▶ [Data for this task]:
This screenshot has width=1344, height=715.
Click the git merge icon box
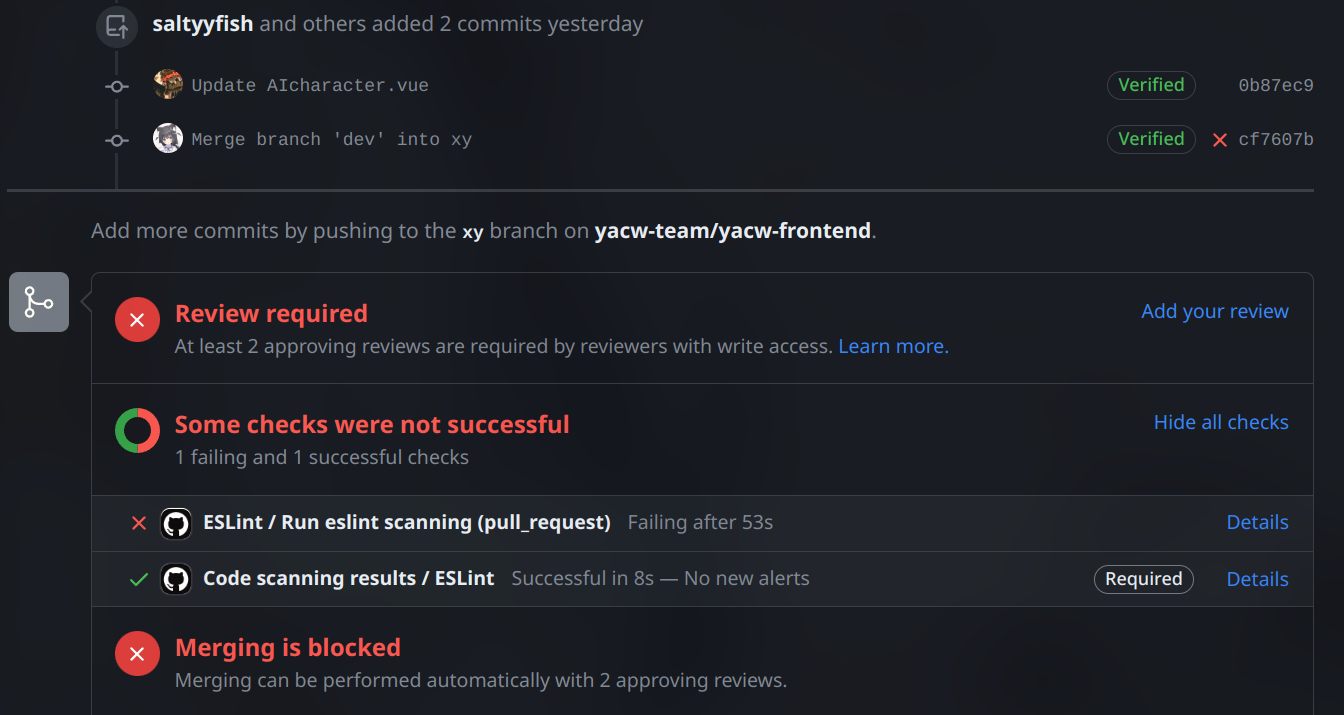39,302
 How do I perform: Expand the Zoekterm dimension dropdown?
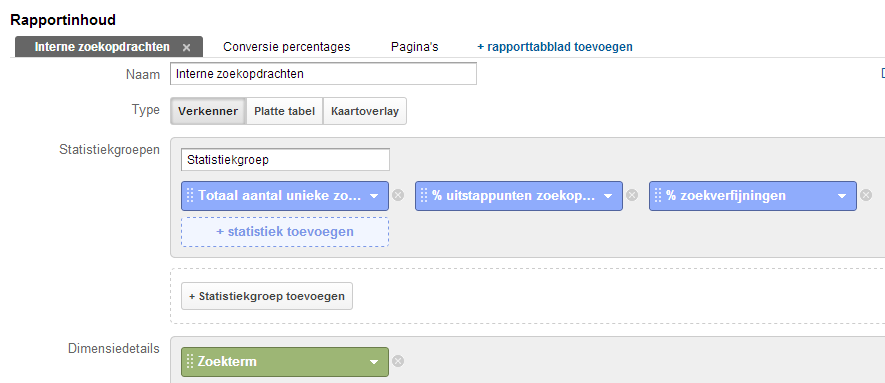tap(374, 362)
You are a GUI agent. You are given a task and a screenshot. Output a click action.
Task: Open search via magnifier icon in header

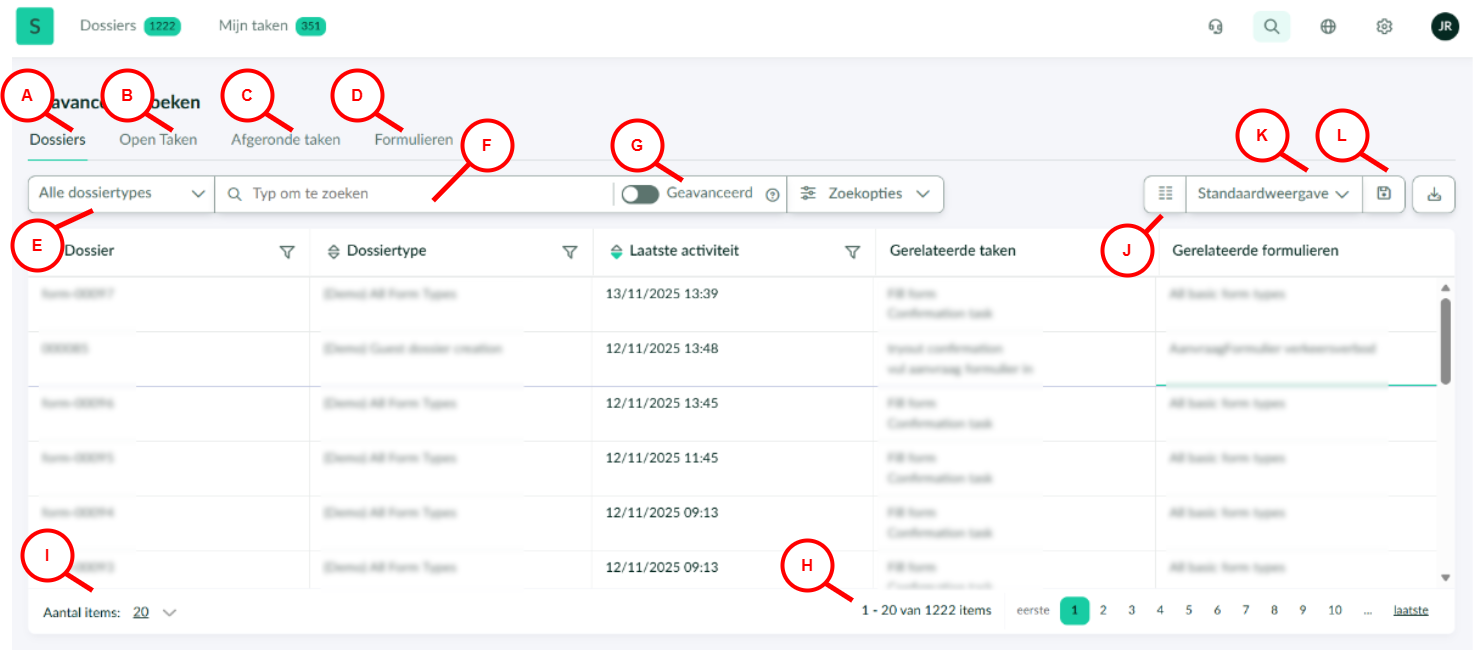(x=1271, y=27)
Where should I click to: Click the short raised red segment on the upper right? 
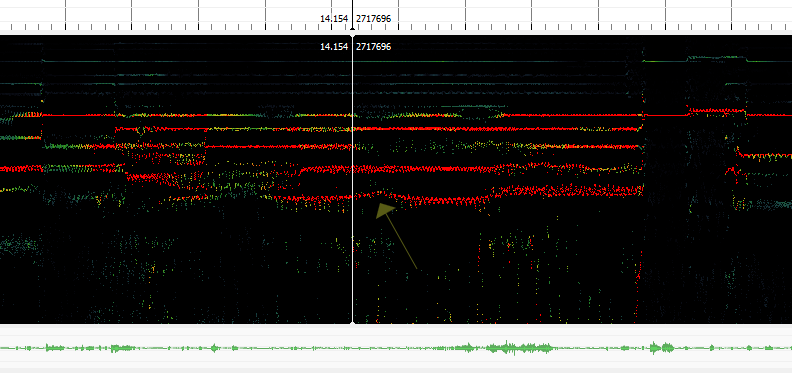coord(717,110)
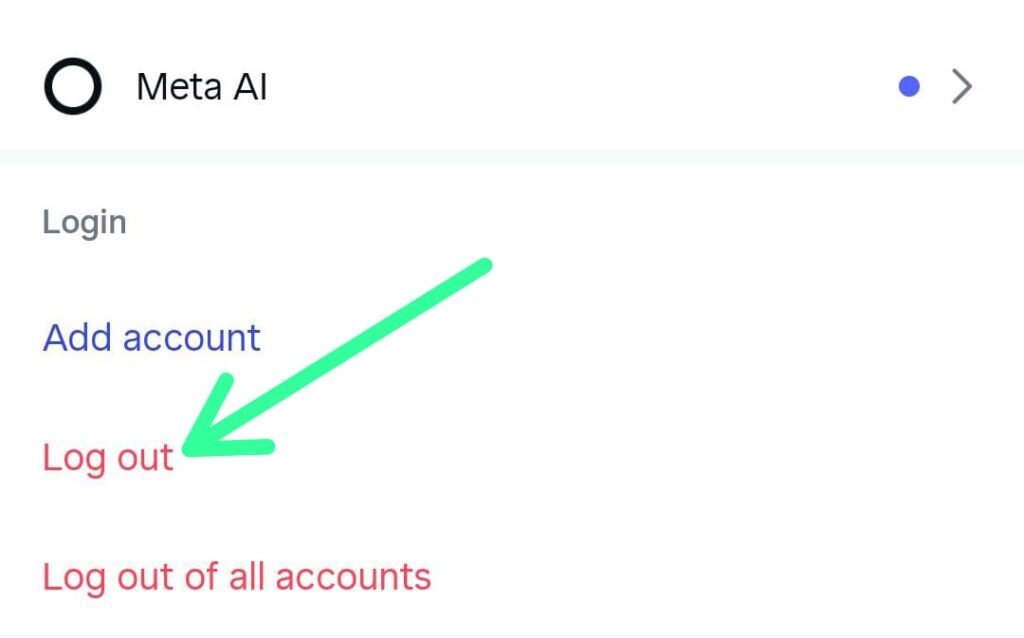
Task: Tap the gray divider strip above Login
Action: click(512, 157)
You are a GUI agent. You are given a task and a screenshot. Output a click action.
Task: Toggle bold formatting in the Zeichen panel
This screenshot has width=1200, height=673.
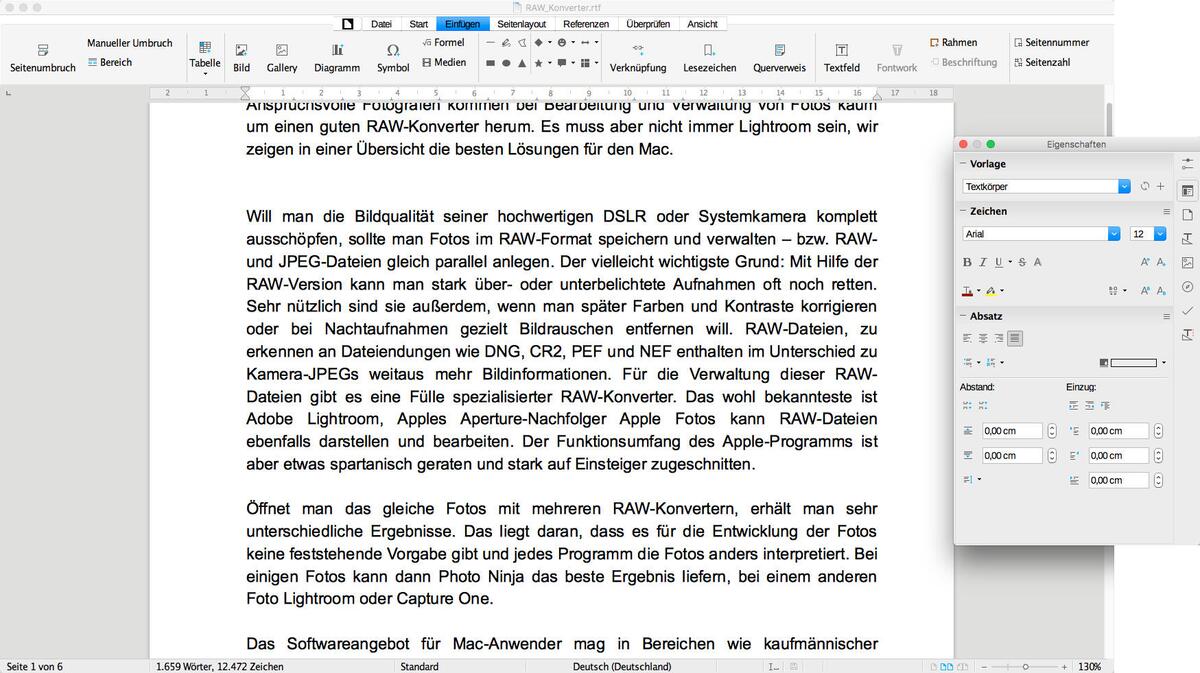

▶ [Task to carry out]: Go through the listing, and whenever a line contains the string "screenshot", copy that line.

▶ [Response for this exercise]:
This screenshot has width=1344, height=715.
You are a GUI agent. You are given a task and a screenshot. Output a click action.
You are a GUI agent. You are given a task and a screenshot. Output a click action.
This screenshot has width=1200, height=673.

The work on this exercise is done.